Now imagine a husband whose partner has fallen ill and missed a few weeks of work. The family is now facing eviction, but because he’s working so much overtime, he can’t make an appointment with an attorney at a local anti-eviction community organization.
Where can these people go in moments where time is of the essence and yet, time, resources, and information are in limited supply?
Here’s what we know. The current social safety net and network of support for workers is insufficient. While there are programs to provide these just-in-time supports in a moment of crisis or inflection, we think there’s room for innovation and renewed thinking about how these programs can better suit workers’ lives today. We all have aspirations, whether for ourselves, our families, and our communities, but we don’t all have access to the tools and support we need to realize them.
Workers need agency and autonomy at home, at work, and in their community. At the same time, workers need power in order to shape the forces that impact their lives.

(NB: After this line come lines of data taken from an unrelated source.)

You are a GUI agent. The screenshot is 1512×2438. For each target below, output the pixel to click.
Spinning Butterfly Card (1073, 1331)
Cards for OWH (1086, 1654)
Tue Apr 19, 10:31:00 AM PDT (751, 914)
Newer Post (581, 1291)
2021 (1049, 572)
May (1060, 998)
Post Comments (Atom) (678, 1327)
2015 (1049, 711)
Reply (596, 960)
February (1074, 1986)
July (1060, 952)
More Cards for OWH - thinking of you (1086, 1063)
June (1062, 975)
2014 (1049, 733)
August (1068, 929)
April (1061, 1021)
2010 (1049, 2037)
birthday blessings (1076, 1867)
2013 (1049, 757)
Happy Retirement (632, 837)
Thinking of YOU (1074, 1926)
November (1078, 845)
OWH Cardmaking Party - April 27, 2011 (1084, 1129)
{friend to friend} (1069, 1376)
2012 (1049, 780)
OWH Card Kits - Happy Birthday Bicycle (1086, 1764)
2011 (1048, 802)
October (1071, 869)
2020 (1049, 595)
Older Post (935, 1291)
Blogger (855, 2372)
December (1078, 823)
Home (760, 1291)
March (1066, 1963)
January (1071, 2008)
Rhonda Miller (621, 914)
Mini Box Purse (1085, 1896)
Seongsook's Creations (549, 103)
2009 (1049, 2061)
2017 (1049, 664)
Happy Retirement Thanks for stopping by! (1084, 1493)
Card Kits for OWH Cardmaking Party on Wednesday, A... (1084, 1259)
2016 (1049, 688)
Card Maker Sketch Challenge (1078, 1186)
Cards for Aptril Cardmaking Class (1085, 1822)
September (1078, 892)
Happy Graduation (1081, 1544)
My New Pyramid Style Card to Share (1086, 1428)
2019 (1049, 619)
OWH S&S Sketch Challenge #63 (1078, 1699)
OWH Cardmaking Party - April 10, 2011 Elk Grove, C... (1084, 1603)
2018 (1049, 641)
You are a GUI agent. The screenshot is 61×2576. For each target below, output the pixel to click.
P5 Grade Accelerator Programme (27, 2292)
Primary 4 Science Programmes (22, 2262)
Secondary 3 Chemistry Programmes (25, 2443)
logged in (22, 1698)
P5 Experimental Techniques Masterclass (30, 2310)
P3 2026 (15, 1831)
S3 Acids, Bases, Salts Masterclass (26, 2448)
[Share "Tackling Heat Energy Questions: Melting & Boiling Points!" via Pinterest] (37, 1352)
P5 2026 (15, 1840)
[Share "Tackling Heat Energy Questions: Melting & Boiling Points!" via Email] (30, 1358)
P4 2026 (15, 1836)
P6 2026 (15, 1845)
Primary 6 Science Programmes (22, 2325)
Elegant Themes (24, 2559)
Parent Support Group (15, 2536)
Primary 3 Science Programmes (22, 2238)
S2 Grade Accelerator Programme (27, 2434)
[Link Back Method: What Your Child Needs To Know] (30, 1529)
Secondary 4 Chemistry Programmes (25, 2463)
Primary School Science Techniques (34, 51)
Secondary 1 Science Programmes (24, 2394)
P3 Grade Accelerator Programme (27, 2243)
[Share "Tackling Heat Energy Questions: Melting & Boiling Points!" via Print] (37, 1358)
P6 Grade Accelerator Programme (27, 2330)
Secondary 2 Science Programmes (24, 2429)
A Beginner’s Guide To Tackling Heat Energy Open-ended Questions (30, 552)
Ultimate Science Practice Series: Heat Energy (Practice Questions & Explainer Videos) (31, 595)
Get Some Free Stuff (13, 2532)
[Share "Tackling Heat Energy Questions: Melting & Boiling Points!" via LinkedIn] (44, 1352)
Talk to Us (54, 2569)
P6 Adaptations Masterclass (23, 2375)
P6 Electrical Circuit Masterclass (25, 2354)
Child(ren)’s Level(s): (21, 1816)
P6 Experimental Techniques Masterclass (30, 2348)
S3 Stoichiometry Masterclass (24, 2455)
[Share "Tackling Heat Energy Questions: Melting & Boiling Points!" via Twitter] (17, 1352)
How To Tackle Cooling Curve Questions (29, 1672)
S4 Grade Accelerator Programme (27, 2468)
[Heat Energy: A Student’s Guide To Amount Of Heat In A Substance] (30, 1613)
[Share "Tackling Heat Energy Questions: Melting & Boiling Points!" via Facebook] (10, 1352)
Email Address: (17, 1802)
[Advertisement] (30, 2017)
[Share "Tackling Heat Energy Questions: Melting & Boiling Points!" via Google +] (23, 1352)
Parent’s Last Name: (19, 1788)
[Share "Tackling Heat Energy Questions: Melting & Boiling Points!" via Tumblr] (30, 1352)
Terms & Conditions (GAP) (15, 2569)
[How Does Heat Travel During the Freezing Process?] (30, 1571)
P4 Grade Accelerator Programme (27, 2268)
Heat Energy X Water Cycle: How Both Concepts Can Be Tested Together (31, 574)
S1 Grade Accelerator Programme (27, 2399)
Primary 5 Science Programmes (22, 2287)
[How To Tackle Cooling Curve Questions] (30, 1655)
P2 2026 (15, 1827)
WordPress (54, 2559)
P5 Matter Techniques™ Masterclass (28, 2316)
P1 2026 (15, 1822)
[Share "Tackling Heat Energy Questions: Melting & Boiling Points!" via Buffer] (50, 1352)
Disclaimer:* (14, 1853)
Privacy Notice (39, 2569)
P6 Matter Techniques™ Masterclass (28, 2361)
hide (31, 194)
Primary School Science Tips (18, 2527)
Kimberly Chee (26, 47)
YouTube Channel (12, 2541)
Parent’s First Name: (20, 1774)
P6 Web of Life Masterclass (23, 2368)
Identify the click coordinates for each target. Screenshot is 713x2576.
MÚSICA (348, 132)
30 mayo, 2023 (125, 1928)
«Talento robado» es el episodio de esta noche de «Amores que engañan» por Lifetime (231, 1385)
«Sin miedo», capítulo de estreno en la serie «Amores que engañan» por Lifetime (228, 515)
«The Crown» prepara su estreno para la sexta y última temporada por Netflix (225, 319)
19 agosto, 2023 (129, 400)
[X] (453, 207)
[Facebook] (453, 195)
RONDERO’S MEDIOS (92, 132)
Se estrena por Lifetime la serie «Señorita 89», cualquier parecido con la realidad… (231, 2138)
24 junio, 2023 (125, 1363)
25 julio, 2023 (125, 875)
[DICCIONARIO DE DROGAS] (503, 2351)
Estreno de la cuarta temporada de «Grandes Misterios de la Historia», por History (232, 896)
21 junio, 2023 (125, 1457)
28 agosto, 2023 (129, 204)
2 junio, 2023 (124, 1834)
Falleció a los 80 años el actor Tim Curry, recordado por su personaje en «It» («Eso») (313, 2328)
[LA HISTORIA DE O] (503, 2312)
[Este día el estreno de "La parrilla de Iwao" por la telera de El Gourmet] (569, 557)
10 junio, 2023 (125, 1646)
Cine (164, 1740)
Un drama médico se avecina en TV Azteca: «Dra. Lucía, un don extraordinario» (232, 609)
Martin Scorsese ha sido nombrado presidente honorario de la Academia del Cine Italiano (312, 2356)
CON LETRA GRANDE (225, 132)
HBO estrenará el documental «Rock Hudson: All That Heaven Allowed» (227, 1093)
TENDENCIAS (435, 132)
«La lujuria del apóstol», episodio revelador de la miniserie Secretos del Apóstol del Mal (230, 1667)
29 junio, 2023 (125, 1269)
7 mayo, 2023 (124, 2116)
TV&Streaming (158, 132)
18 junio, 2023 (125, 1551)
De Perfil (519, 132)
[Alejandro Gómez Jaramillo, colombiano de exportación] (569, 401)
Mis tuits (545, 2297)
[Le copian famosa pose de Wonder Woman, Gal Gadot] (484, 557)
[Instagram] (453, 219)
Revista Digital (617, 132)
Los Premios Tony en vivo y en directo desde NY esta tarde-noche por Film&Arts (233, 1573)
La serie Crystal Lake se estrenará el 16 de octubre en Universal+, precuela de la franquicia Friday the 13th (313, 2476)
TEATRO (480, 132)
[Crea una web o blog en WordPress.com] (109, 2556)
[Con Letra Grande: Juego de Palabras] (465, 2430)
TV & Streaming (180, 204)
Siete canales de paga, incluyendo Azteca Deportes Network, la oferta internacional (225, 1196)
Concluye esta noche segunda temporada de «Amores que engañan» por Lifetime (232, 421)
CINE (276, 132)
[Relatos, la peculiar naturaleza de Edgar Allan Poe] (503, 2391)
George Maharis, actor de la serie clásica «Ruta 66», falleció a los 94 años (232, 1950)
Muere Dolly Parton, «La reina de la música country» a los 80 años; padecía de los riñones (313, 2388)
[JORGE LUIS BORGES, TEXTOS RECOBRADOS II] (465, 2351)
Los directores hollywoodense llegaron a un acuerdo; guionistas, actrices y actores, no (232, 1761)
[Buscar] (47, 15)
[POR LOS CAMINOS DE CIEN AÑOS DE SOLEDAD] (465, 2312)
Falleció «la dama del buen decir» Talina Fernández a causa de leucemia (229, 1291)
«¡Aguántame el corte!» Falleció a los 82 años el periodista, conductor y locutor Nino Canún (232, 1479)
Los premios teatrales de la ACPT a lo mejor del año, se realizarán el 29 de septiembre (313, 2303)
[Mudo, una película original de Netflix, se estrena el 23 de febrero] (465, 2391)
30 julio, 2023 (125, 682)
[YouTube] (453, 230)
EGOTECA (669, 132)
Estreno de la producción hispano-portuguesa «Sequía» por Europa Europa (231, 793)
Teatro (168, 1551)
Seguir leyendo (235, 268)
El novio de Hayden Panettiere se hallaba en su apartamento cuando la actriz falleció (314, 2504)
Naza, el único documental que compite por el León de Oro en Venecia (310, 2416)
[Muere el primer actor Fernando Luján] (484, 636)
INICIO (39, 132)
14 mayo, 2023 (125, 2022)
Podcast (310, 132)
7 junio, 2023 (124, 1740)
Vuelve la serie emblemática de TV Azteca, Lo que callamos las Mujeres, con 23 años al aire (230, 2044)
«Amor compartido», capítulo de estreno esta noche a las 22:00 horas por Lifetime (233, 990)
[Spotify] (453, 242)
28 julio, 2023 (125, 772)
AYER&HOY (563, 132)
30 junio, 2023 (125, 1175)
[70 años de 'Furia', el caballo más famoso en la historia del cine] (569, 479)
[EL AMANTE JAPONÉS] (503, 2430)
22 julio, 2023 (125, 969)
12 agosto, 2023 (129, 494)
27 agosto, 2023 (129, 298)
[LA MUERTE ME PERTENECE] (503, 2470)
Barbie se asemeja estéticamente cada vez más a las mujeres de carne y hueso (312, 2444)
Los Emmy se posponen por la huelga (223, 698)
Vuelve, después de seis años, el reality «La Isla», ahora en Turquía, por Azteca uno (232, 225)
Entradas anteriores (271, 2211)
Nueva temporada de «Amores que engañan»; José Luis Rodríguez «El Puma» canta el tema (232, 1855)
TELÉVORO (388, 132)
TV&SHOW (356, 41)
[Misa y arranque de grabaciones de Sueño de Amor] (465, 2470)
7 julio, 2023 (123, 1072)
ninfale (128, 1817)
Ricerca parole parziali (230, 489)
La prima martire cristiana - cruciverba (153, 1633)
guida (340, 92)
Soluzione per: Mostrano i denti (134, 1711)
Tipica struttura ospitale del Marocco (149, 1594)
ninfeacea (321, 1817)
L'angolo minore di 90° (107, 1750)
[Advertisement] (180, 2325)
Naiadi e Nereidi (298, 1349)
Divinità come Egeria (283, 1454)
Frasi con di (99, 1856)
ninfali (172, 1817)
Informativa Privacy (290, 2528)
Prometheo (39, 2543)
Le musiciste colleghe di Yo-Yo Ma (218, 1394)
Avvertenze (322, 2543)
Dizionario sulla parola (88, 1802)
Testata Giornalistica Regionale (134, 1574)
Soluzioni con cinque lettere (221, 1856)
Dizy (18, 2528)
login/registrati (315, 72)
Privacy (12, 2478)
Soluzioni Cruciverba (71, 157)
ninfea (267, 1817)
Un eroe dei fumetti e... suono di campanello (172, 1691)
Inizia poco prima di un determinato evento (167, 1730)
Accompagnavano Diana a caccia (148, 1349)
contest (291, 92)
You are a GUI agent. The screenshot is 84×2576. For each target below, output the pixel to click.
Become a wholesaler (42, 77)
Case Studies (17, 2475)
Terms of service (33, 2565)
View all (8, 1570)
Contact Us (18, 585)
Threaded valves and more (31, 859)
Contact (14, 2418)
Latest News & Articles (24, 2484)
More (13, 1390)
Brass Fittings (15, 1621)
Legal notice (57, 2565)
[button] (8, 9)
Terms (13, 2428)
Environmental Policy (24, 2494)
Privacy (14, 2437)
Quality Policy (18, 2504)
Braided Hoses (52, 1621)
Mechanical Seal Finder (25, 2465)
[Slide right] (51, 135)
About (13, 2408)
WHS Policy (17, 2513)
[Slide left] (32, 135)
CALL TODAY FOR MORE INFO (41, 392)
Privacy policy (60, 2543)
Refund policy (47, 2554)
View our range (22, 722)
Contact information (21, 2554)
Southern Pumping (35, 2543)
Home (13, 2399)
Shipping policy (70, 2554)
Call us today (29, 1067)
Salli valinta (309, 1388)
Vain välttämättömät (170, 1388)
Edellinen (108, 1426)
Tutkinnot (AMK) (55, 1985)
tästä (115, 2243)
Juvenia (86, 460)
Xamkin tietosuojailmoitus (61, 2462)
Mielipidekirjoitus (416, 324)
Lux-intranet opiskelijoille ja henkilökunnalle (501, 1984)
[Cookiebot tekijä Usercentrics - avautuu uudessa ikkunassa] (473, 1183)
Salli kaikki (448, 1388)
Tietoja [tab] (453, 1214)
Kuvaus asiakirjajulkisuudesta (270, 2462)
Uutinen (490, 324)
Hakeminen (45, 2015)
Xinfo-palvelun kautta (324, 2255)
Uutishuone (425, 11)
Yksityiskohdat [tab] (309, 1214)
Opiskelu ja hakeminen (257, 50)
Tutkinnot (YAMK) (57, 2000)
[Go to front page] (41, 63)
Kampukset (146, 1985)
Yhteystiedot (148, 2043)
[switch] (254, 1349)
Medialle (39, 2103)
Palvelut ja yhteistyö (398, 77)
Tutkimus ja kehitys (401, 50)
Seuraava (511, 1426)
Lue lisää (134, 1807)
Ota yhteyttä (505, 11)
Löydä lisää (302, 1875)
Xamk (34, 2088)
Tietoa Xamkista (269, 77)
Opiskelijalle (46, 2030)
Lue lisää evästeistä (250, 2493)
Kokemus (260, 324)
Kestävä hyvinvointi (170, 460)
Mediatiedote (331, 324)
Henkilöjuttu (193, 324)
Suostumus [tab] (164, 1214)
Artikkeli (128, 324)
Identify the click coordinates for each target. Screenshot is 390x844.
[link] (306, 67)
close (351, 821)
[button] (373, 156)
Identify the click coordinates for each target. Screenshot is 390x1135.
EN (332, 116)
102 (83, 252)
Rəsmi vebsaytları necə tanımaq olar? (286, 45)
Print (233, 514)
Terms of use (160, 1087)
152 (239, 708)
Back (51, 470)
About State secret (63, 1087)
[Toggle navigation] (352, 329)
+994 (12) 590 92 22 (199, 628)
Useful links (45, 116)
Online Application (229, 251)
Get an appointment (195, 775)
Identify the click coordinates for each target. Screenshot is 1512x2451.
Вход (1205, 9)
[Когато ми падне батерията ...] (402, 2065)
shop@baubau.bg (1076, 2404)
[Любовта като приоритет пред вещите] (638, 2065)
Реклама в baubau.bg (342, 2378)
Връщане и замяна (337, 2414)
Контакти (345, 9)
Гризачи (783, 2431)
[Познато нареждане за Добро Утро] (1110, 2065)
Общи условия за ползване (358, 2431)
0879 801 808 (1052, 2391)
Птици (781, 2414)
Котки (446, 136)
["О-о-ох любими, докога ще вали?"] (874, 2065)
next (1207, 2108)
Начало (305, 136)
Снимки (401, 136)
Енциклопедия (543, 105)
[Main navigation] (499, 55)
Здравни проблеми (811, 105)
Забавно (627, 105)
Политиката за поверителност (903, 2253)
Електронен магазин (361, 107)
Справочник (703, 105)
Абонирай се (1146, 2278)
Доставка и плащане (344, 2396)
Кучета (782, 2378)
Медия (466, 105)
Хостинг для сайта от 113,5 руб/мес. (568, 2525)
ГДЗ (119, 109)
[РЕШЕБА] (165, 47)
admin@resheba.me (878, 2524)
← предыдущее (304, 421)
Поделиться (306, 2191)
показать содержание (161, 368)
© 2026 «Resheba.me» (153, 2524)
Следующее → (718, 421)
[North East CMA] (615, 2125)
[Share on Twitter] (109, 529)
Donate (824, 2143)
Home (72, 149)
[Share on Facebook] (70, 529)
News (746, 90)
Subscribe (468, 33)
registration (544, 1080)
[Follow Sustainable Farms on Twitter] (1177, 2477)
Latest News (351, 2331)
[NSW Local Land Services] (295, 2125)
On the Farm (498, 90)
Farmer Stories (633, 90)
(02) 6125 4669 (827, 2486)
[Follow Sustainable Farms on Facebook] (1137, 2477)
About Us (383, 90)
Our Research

The cruel reality today is that agency, autonomy, and power are all severely eroded when workers like my sister don’t have access to just-in-time support for emergencies or wrap around services that help make their personal aspirations real.
For our Spring 2020 Innovation Fund cycle, we’re looking for innovative ideas focused on the various kinds of support workers need to realize the aspirations they have for themselves, their families, and communities. We’re looking for ideas including but not limited to:
- Transportation or transit access to work
- Physical or mental-health and well being
- Communication between workers on a single worksite or across sites
- Protection against wage theft and other exploitative conditions
- Streamlined access to safety net supports and protections in the case of hardship or retirement
- Access to training, education, and transition services
- Work stability and quality
If you, or someone you know, has an innovative idea that improves workers’ lives, we encourage you to apply this cycle. We are eager to learn more about the projects taking a unique approach to helping workers address those immediate needs, that ultimately enable them to exercise more agency in their lives, communities, and society more broadly. I look forward to seeing your ideas.